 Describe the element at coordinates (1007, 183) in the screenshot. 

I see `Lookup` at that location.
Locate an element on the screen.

...

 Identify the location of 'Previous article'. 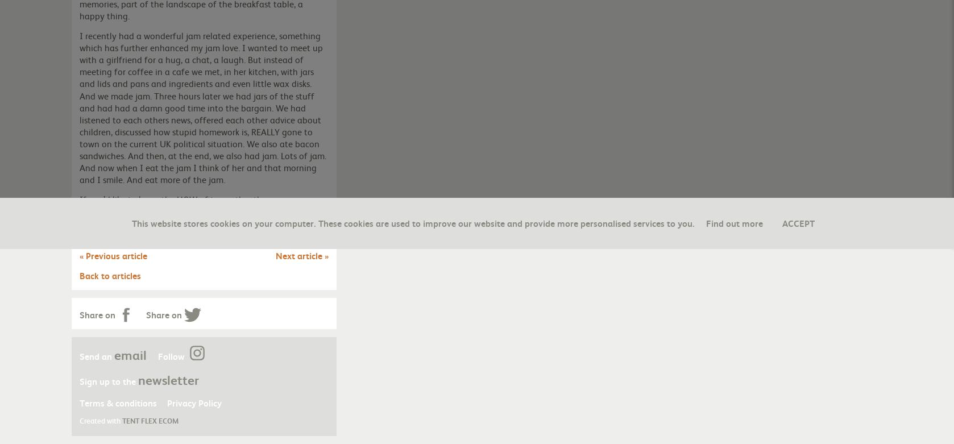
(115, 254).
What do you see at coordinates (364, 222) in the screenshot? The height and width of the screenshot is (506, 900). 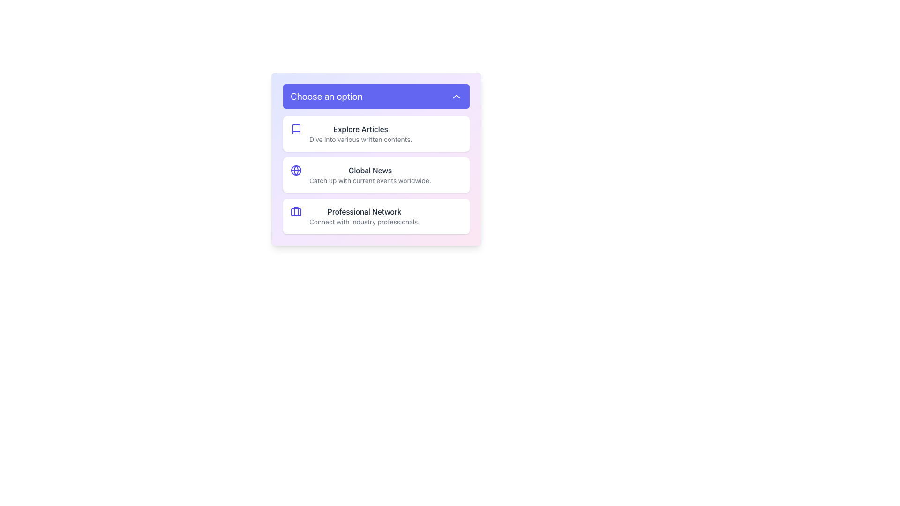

TASK TO COMPLETE -
Could you rewrite the records from the line with "Identify the location" up to and including the line with "What do you", swapping "screenshot" for "screen capture" and keeping everything else the same? Give only those lines, and leave the pictures out.

FINISHED ANSWER -
 Identify the location of 'Previous article'. 
(115, 254).
What do you see at coordinates (364, 222) in the screen capture? The height and width of the screen capture is (506, 900). 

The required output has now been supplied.